Além dos textos acima comentados, os dois números traziam em destaque, bem no
centro da primeira página, poesias dedicadas a figuras femininas. Consta na
edição de estreia do jornal, a poesia Regosijo, assinada pelo já citado
Deocleciano. Nela, o jornalista mostra todo o seu respeito à "Exma. Sra. D.
Maria José de Almeida", presidente do Club 13 de Maio de S. Paulo. O fato de o
redator-chefe da folha considerar a dama uma "distincta oradora"64 fornece mais
pistas para compreender melhor o tipo de mulher que a classe considerava
mercedora de louvores.
Tanto o pedido de desculpas da nota "Leitoras" quanto a homenagem à presidente
do Grêmio e o discurso de Laly, a Miss Getulino de 1923, convergem para a
construção imagética de novas mulheres negras, personagens instruídas, capazes
tanto de representar sua comunidade quanto de expressar seus anseios através do
discurso. Nesse contexto, o poder masculino da escolha ocupa uma dimensão
importante, se considerarmos que falamos aqui de mulheres que sofreram a ação
de serem selecionadas para constar na folha enquanto personagens que ilustravam
uma série de expectativas da "classe dos homens de cor" em torno de
idealizações femininas, tais como as de mãe, estudante, miss, oradora, poetisa.

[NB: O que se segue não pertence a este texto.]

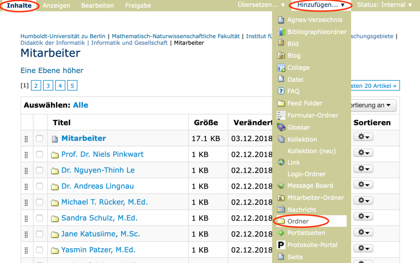The width and height of the screenshot is (420, 263).
Task: Grab the drag handle for Jane Katusiime row
Action: [x=26, y=235]
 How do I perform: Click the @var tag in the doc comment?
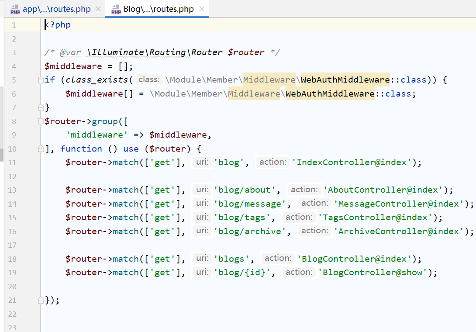(70, 52)
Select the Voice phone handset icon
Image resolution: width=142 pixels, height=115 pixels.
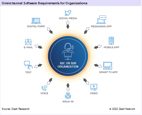coord(44,88)
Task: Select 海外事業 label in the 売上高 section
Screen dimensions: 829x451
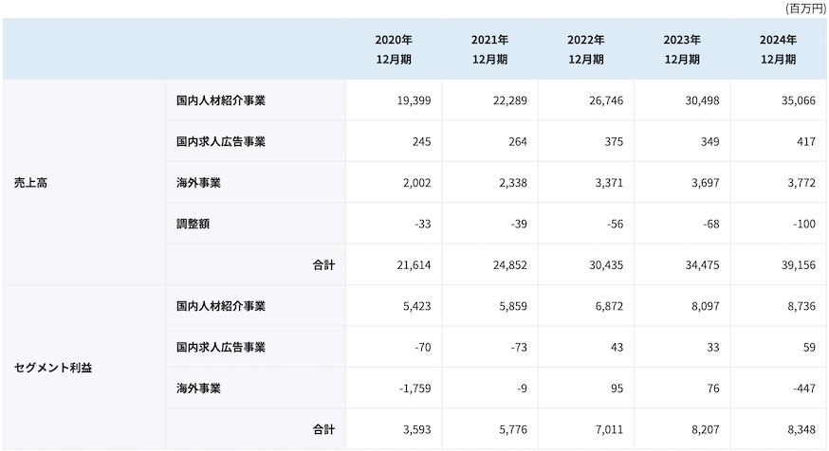Action: [198, 183]
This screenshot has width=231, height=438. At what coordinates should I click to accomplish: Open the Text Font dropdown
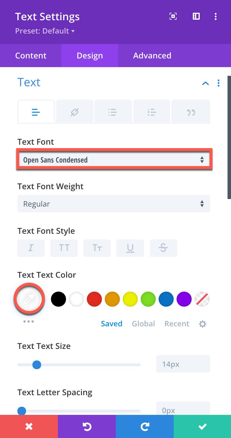(x=114, y=160)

Nesse cenário de representações múltiplas, levando em conta a riqueza de
detalhes em cada uma das edições do Menelik (assim como de outros títulos da
imprensa negra), aposto na possibilidade de cruzar suas diferentes seções para
captar, ao máximo, os padrões femininos que suas páginas procuram criar. Em
termos de pesquisa, a iniciativa almeja dar um passo a mais na análise do
material uma vez que, em linhas gerais, a historiografia temática empreendeu
pouco esforço em estabelecer conexões entre diferentes seções de cada periódico
a fim de esmiuçar seus pequenos detalhes. Em vez disso, embasados por uma pouco
problematizada ideia de "imprensa negra"65, os trabalhos ocuparam-se mais em
analisar características "macro" de tal imprensa, tais como acesso à educação,
mercado de trabalho, identidade nacional, desconsiderando personagens e
conflitos múltiplos.66
Ao manter a ideia de colocar em diálogo diferentes seções do Menelik, é
interessante considerar a nota "Leitoras" II em conjunto com a poesia Regosijo,
transcrita abaixo:
São dias tão felizes, repletos de venturas,
Esses que vos leva de glórias rodeada,
Porque sois vós a mais gentil e admirada
Do quadro juvenil das mais lindas criaturas
Nas festas, certo é das tantas formosuras,
A voz da oradora a ti é confiada;
E ouve-se ela tenra, suave, denodada
Que de tu'alma vem guiadas de recturas
No meio da palavra que tu'alma salta,
As vozes ' muito bem ' do auditório, aparta
A tua que é sonora, meiga e primorosa!
Sempre no final da tua oração
Ouve-se profunda e longa ovação
De palmas que dá glória a ti que és talentosa.67
É de fácil percepção o fato de que os dois textos esforçam-se sobremaneira em
exaltar a mulher, no entanto, tal exaltação ocorre de formas distintas. Na nota
"Leitoras" II, a figura feminina é reverenciada na condição específica de
leitora; leitora que de tão especial merece novidades vindas do céu. De novo,
caberia aos homens a árdua missão de buscar notícias nas estrelas, ou seja,
informações que fossem dignas de ocupar "mãos delicadas", que por serem o
"berço gentil" da alma saberiam esperar pacientemente.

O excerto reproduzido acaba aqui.